→ **Quoted passage**:

It’s safe to say that this year has been unlike any other. Physical storefronts have continued to feel the effects of a global pandemic, with bricks and mortar retail facing unpredictable disruptions and constant uncertainties around both its short and long-term future.
With a second lockdown now taking place in the UK and other European countries in an effort to slow the spread of the COVID-19 virus during the holiday season, all eyes will be on eCommerce merchants for Black Friday 2020. In this blog, we will look at the rise of Black Friday and offer some ideas for what may be your first Black Friday campaign.
In the 1980s, Black Friday became a key day for shopping in the US. Taking place on the day after Thanksgiving, it was seen as a great opportunity for retailers to compete with one another by offering the best deals to customers in the hopes of a profitable end to the year.
However, the term actually goes back as far as 1869 and was first associated with a financial crisis. On Friday 24 September 1869, two Wall Street financiers, known as Jim Fisk and Jay Gould, attempted to corner the gold market in the hopes of later selling at a huge profit. Unfortunately, this caused the US gold market to crash and Jim and Jay’s actions spelt disaster for investors.
A growing global influence, a rapid evolution in technology and increasing concerns around health and safety have painted a very different picture for Black Friday in recent years.
In 2014, the Black Friday trend started to catch on in Europe and the number of countries adopting the event has continued to expand ever since. As of 2019, it has been estimated that more than 100 countries around the world have embraced the Black Friday concept.
Traditionally, Black Friday was a single day worth of rare deals and discounts. However, recent years have seen this expand across several days or even weeks, with many retailers keen to entice customers with what are often referred to as “early Black Friday deals”. In fact, this shopping event has become less of a “Black Friday” and more of a “Black November”.

→ **Parts of the exercise**:
1. Rewrite the paragraph in the Black Friday text above that begins "However, the term actually goes back" as a short bulleted list, keeping its main facts.
2. Answer these questions from the Black Friday text above:
(a) In which decade did Black Friday become a key shopping day in the US?
(b) In what year did the Black Friday trend start to catch on in Europe?
(c) As of 2019, roughly how many countries were estimated to have embraced the Black Friday concept?

→ **Excerpted records**:
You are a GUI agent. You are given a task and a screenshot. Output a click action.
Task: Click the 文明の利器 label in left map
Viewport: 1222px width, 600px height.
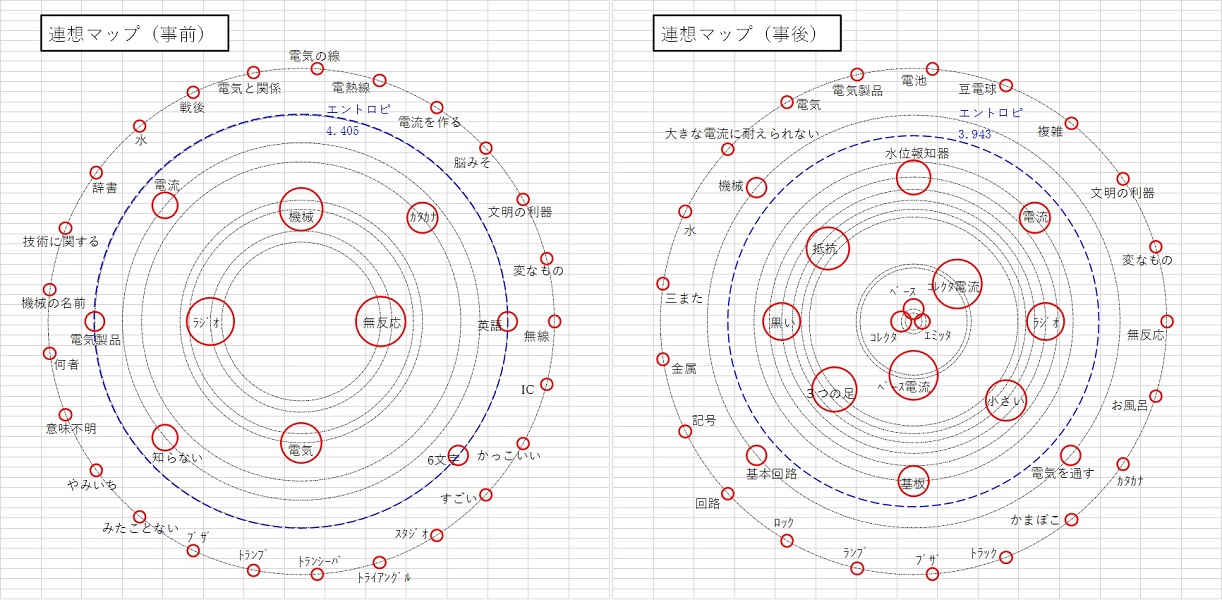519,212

--

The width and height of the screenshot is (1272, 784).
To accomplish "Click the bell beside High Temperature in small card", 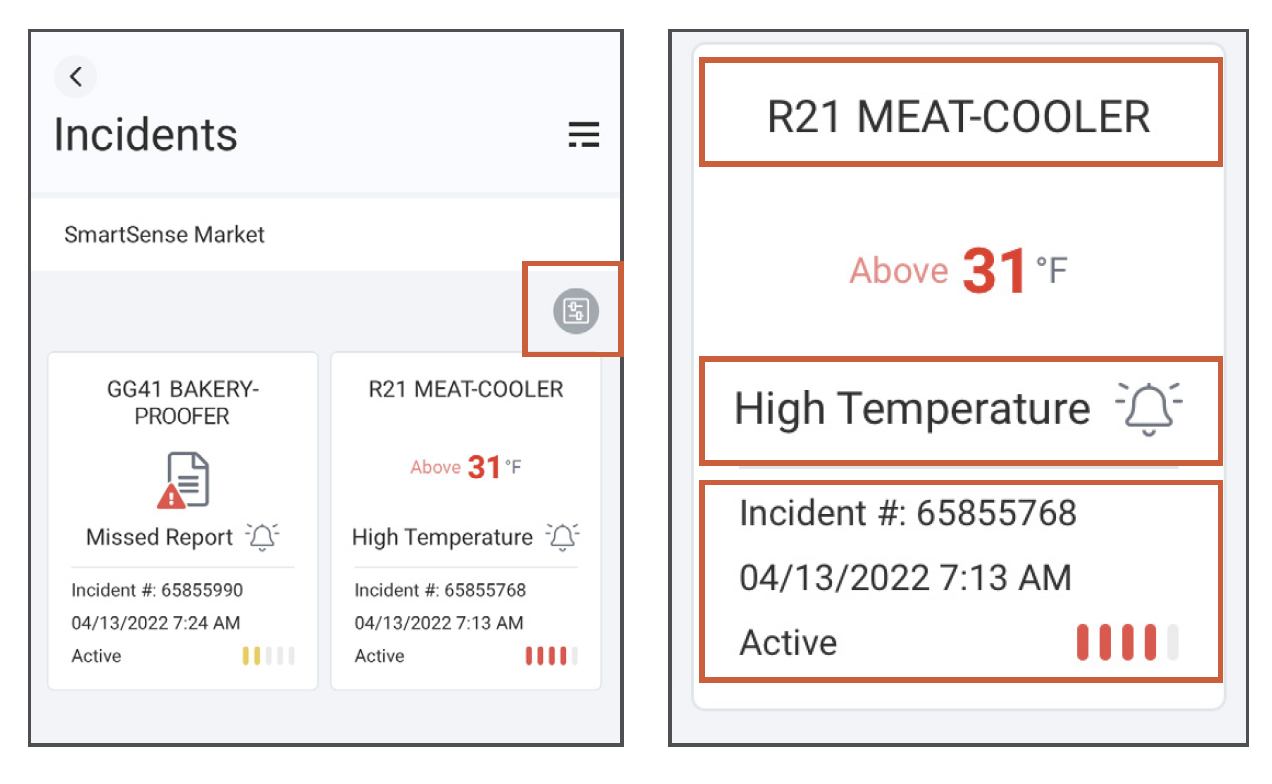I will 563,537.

→ **Answers per task**:
1.
- The term "Black Friday" dates back to 1869 and was first linked to a financial crisis.
- On Friday 24 September 1869, Wall Street financiers Jim Fisk and Jay Gould tried to corner the gold market, hoping to sell later at a huge profit.
- Their actions made the US gold market crash and spelled disaster for investors.

2.
(a) The 1980s.
(b) 2014.
(c) More than 100.